** Opening INPUT block **
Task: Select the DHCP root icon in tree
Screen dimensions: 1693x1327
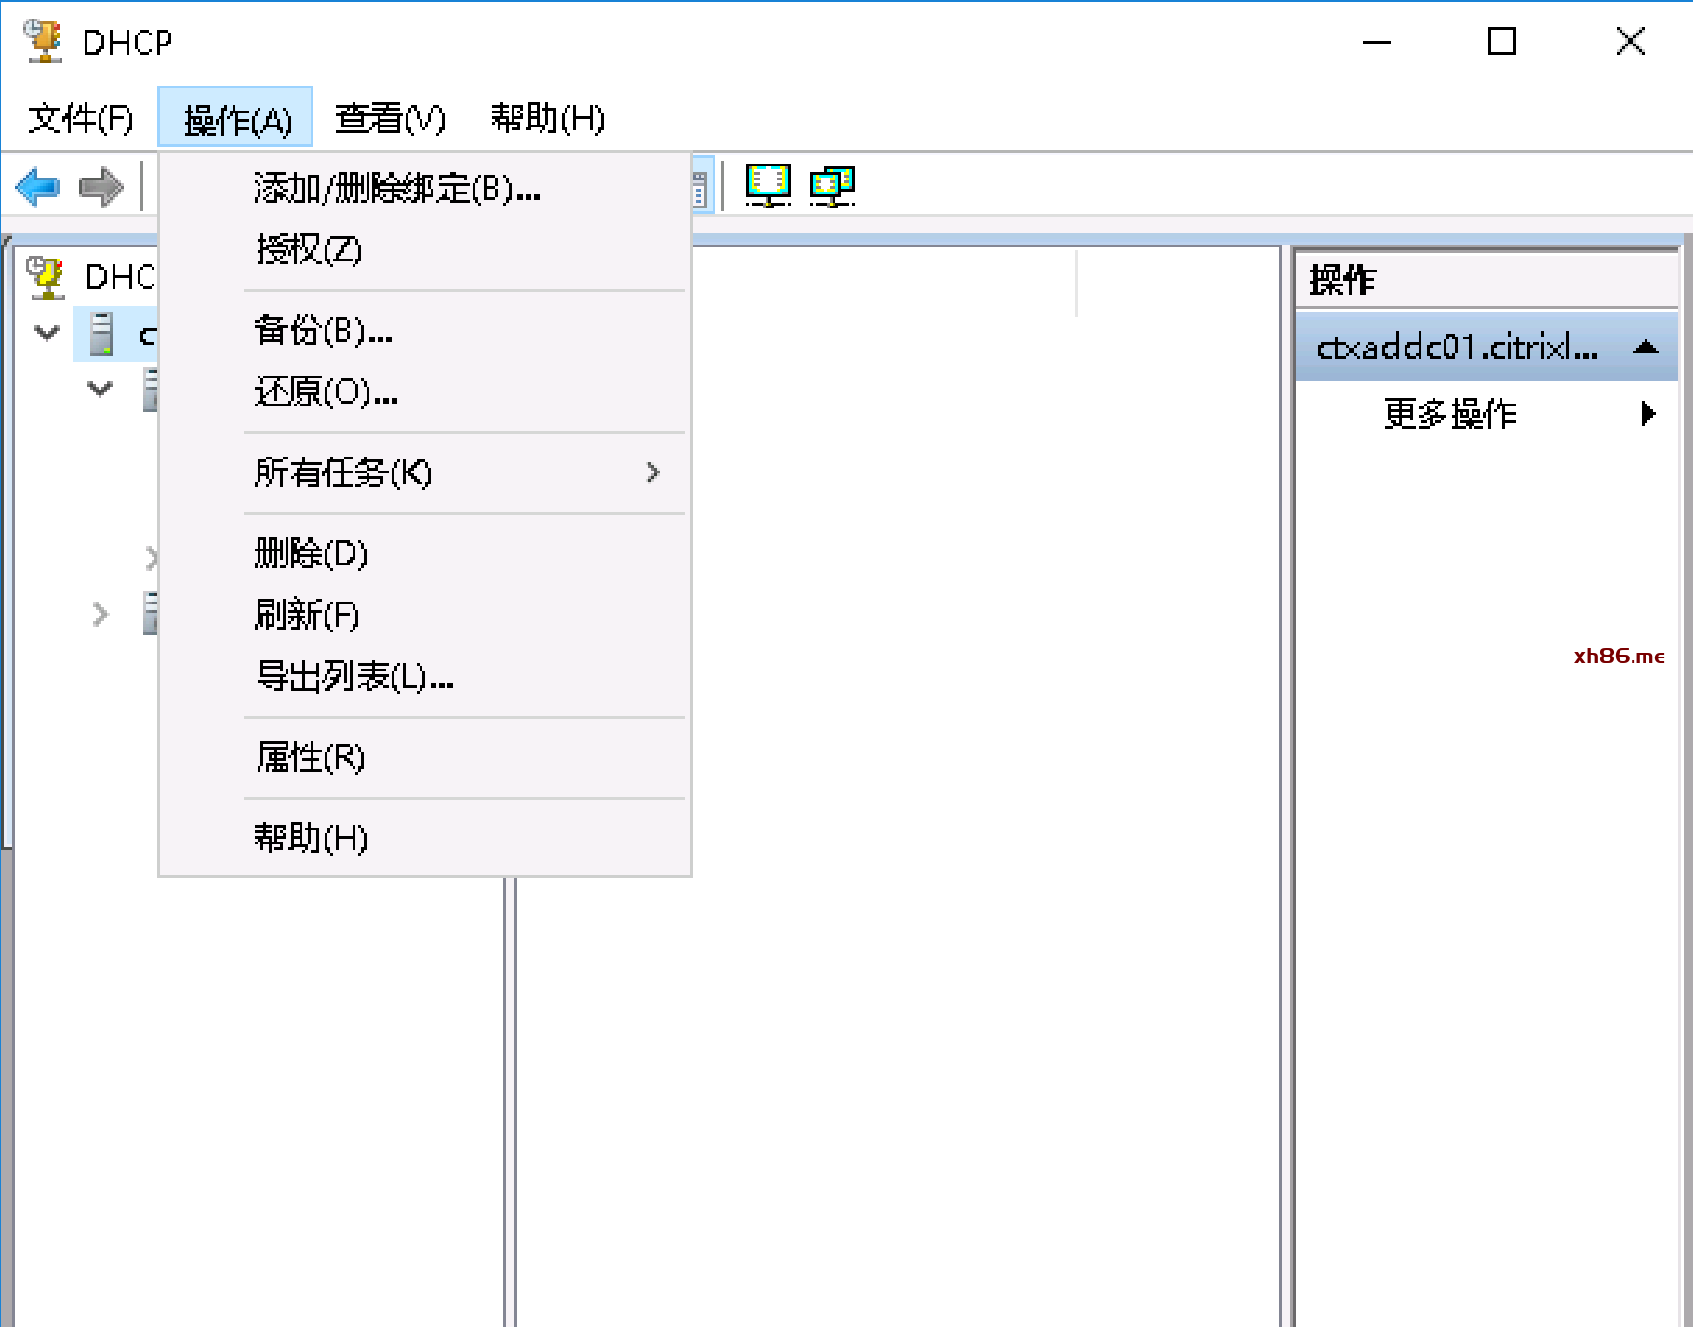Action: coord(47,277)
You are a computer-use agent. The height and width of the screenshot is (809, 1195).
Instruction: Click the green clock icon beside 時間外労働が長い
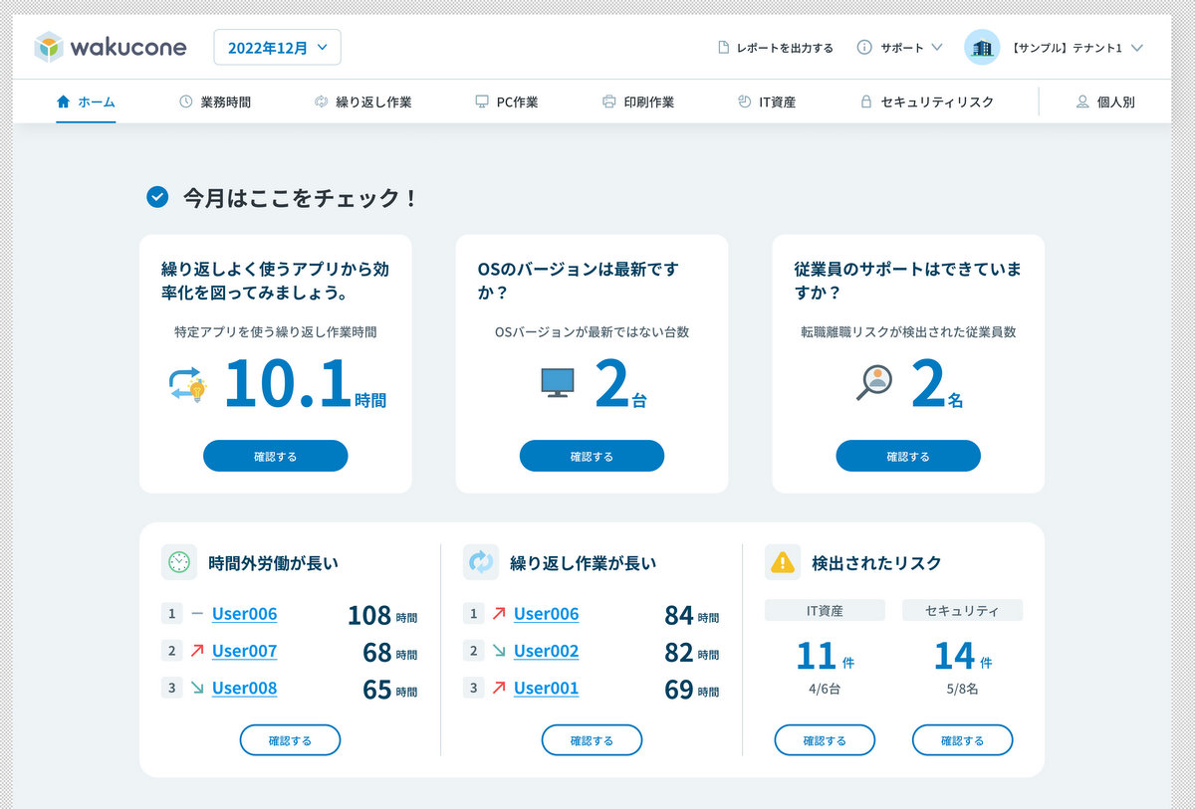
** Closing INPUT block **
== DIRECTIONS ==
Return every line above that contains the word "icon".

== REPLY ==
Task: Select the DHCP root icon in tree
Instruction: Click the green clock icon beside 時間外労働が長い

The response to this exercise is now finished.